The former colonial masters have never been happy at any attempt to unite Africa. Regional blocs such as Sadc are also seen as the building blocks for much stronger African unity. As a result they have been systematically weakened through divide and rule tactics. Ecowas in West Africa, with so much promise, has not been able to achieve much and so have the groupings in East Africa and North Africa.
But Sadc, born out of the liberation ethos of the Frontline States, has proved to be more resilient. Its roots in liberation movements have helped it survive even after it had transformed itself into an economic and trading grouping. Yet it is the liberation movements that are in government in Zimbabwe, Namibia, Angola, Mozambique and South Africa that the West wants either removed from power or their influence diluted. African nationalism gives the West sleepless nights, hence persistent attempts to replace it with neo-liberalism.
As South African President Thabo Mbeki takes over as chairman we can expect him to strengthen the regional body, which has not fared well in the last year under the chairmanship of Zambian President Levy Mwanawasa. The region needs a leader who cannot be bullied by the West. Mbeki has repeatedly proved his mettle as a leader who stands his ground against the arm of imperialism. It certainly has not been easy for him mediating the Zimbabwean situation, where the British and the Americans want to impose their will on the people of Zimbabwe.
Africans must continue to demonstrate their ability to find solutions to their own problems, informed by their history and their culture. It is for this reason that the region is shocked by the un-African approach over Zimbabwe taken by the new leadership of Botswana. Botswana President Retired Lieutenant-General Seretse Khama Ian Khama is boycotting the Sadc summit protesting the presence of President Mugabe whom he says he does not recognise as President.

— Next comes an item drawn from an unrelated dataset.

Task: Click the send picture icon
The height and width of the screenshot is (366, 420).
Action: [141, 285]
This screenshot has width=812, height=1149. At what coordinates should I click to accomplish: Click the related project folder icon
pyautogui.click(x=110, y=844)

This is a surprising stance taken by a president who is yet to face an election yet judges those that have repeatedly subjected themselves to elections. But what is more surprising is Khama’s departure from the African way of dealing with disagreements, opting to go the way of the Europeans. This is, however, not consistent with the behaviour of previous Botswana heads of state such as Sir Kethumile Masire and President Festus Mogae, who were subjected to similar pressure from the Americans to make Botswana their project but still held on to their African values.

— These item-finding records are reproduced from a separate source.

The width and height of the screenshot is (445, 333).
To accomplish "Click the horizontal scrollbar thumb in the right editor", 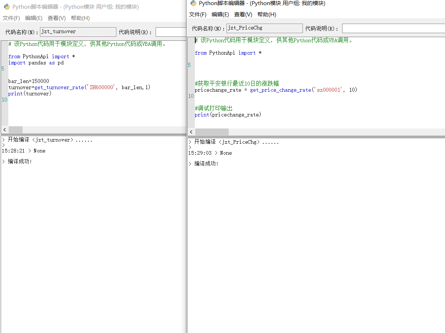I will pyautogui.click(x=212, y=132).
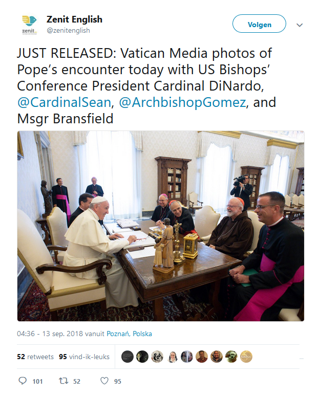321x397 pixels.
Task: Enlarge the Vatican meeting photo
Action: tap(161, 226)

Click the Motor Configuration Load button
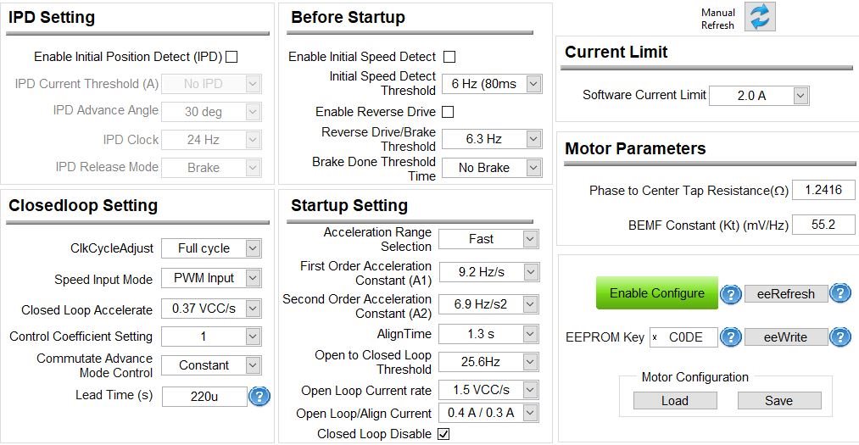[675, 401]
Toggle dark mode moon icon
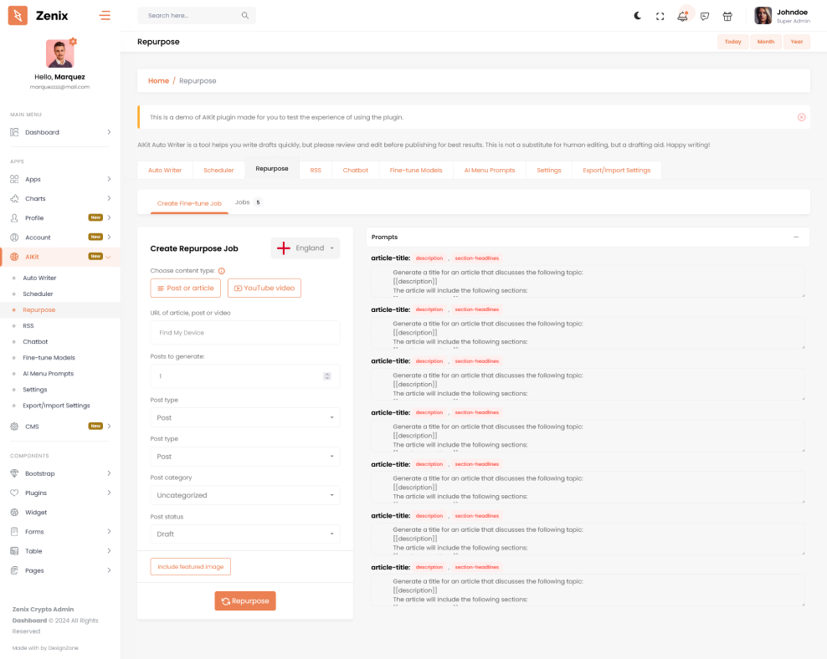 [x=638, y=16]
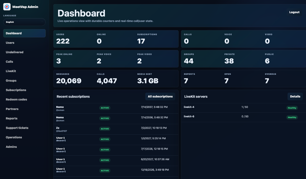This screenshot has height=179, width=306.
Task: Click LiveKit servers Details button
Action: (295, 97)
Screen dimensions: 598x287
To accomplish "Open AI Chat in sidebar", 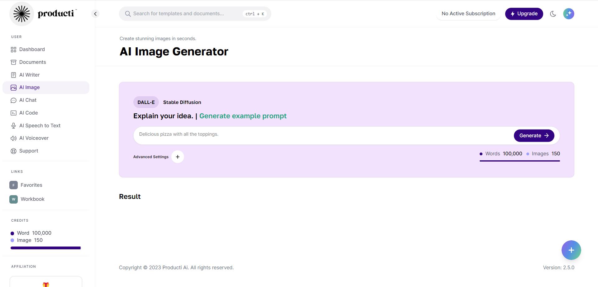I will [28, 100].
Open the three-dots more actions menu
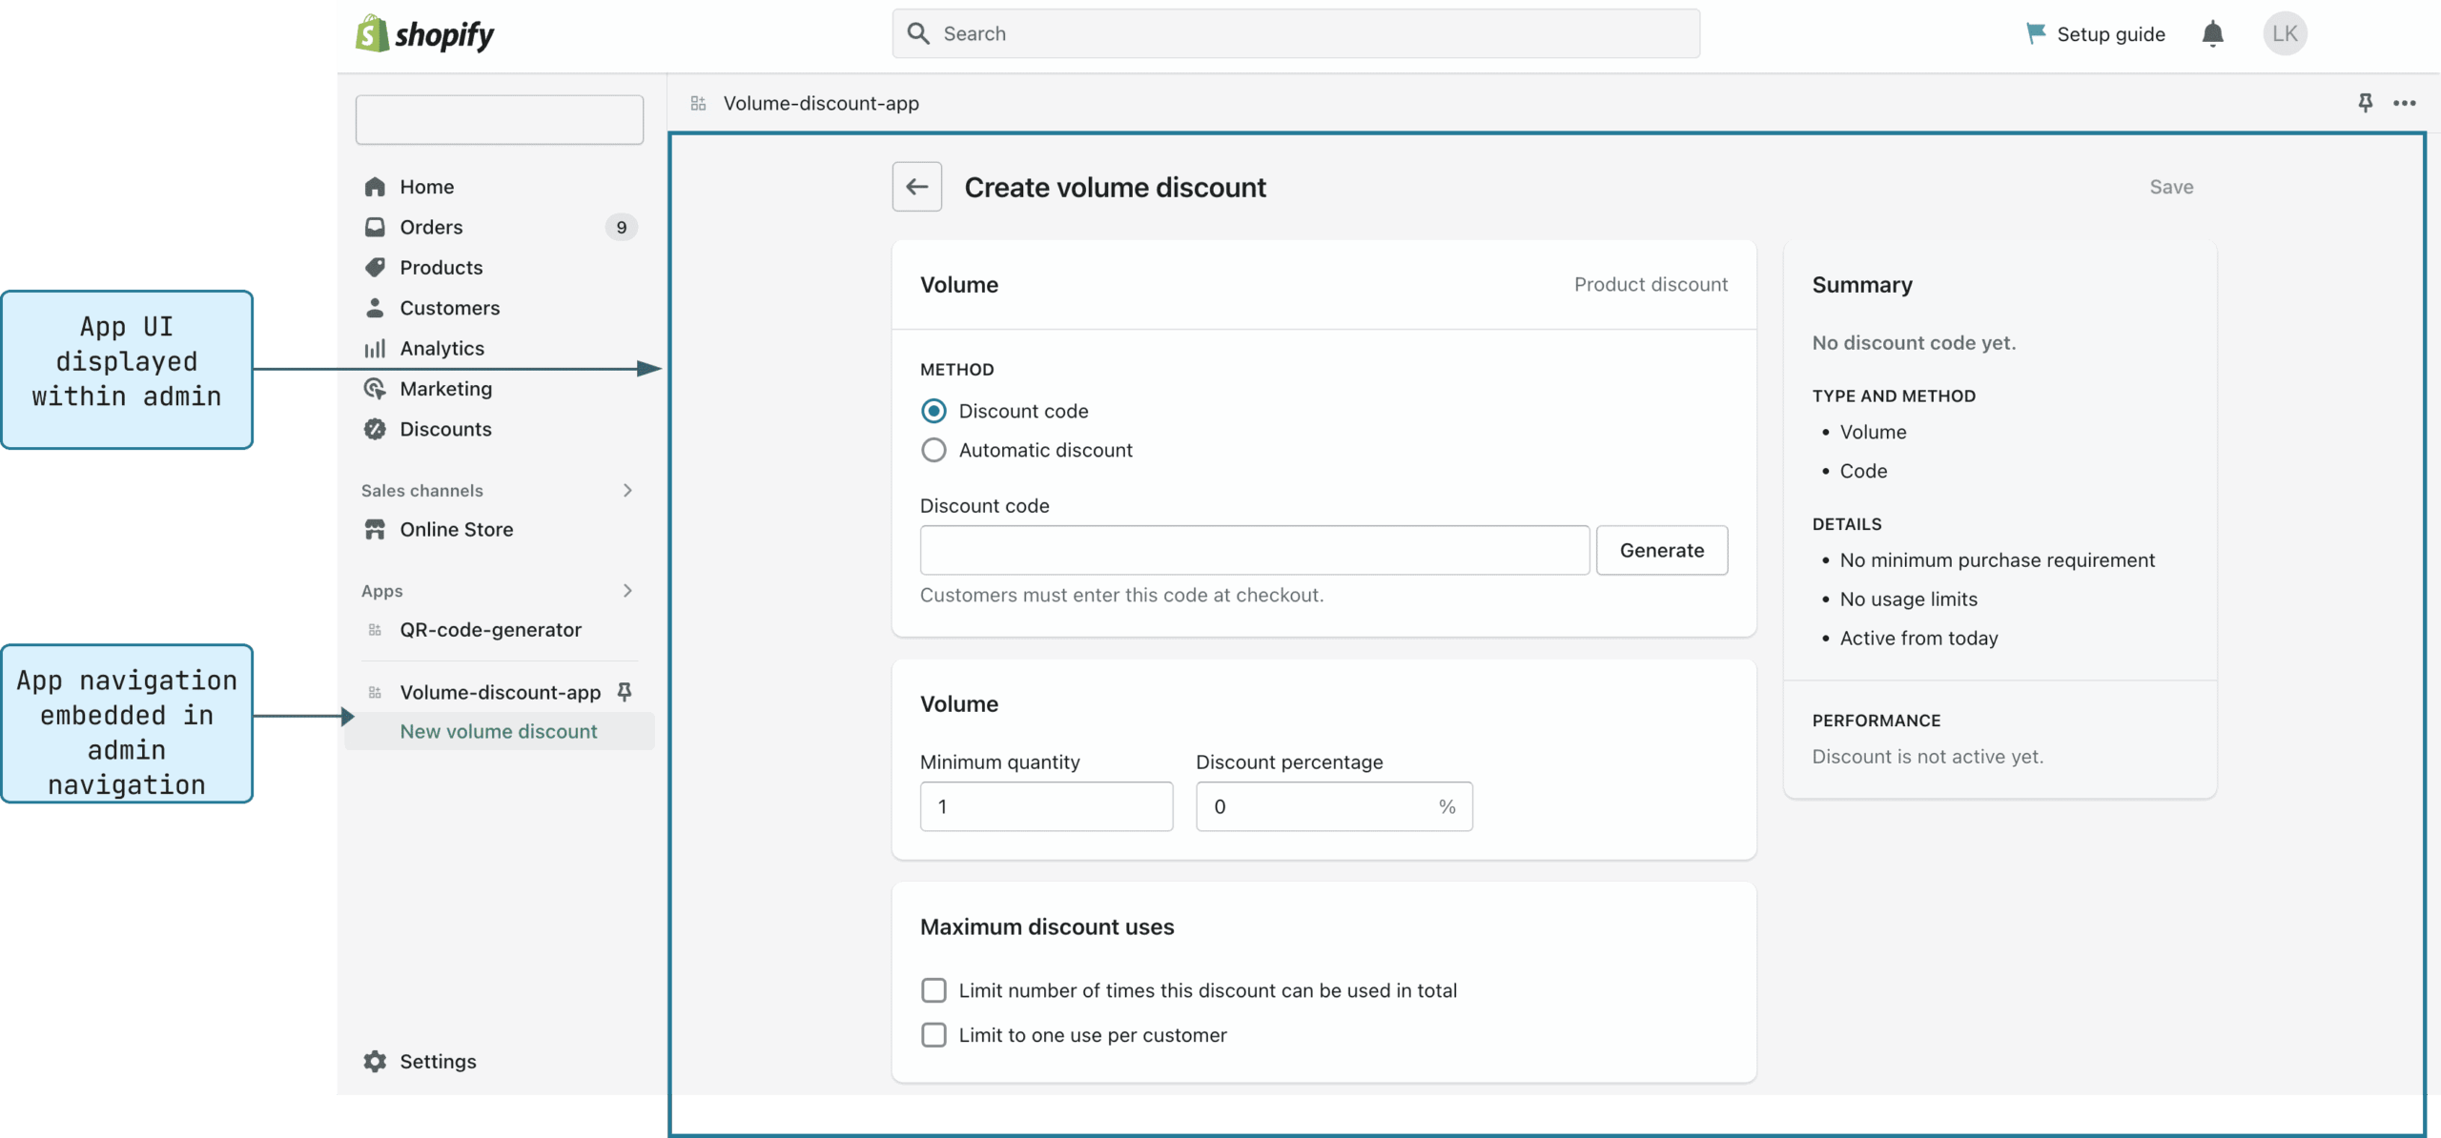2441x1138 pixels. 2404,103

In recent months, Zimbabwe has come under extreme provocation from Botswana, but has resisted attempts to draw it into an open confrontation with its neighbour. Returning from the African Union summit early last month President Mugabe pronounced himself clearly on Zimbabwe’s relations with its neighbours. He said Zimbabwe will continue to pursue a policy of good neighbourliness and peaceful co-existence. He said: "We don’t intend to fight any neighbour. We are a peaceful country, but if there is any country itching for a fight, let them try it and they will test the salt of that fight." Good neighbourliness and peaceful co-existence must remain the guiding principle not only of Zimbabwe but also of all the other Sadc countries. Sadc must continue to move from strength to strength.
Succumbing to American projects such as the controversial United States African Military Command (Africom), which Botswana is coveting, will only have the effect of introducing a spirit of war and plunder into the region. Wherever the Americans have introduced their political and economic projects, peace has evaporated. The Russian-Georgian conflict is just a case in point. Commenting on this conflict, Venezuelan President Hugo Chavez hit the nail on the head when he remarked: "I am just about certain that it was the United States president, the imperialist George Bush, who ordered Georgia’s troops to South Ossetia, killing innocent people, and Russia acted logically." We may as well join him in saying we are just about certain that it is the same George Bush urging Botswana to pull out of Sadc and be a launch pad for war against peaceful neighbours.
Will Botswana be Sadc’s Georgia? Only time will tell.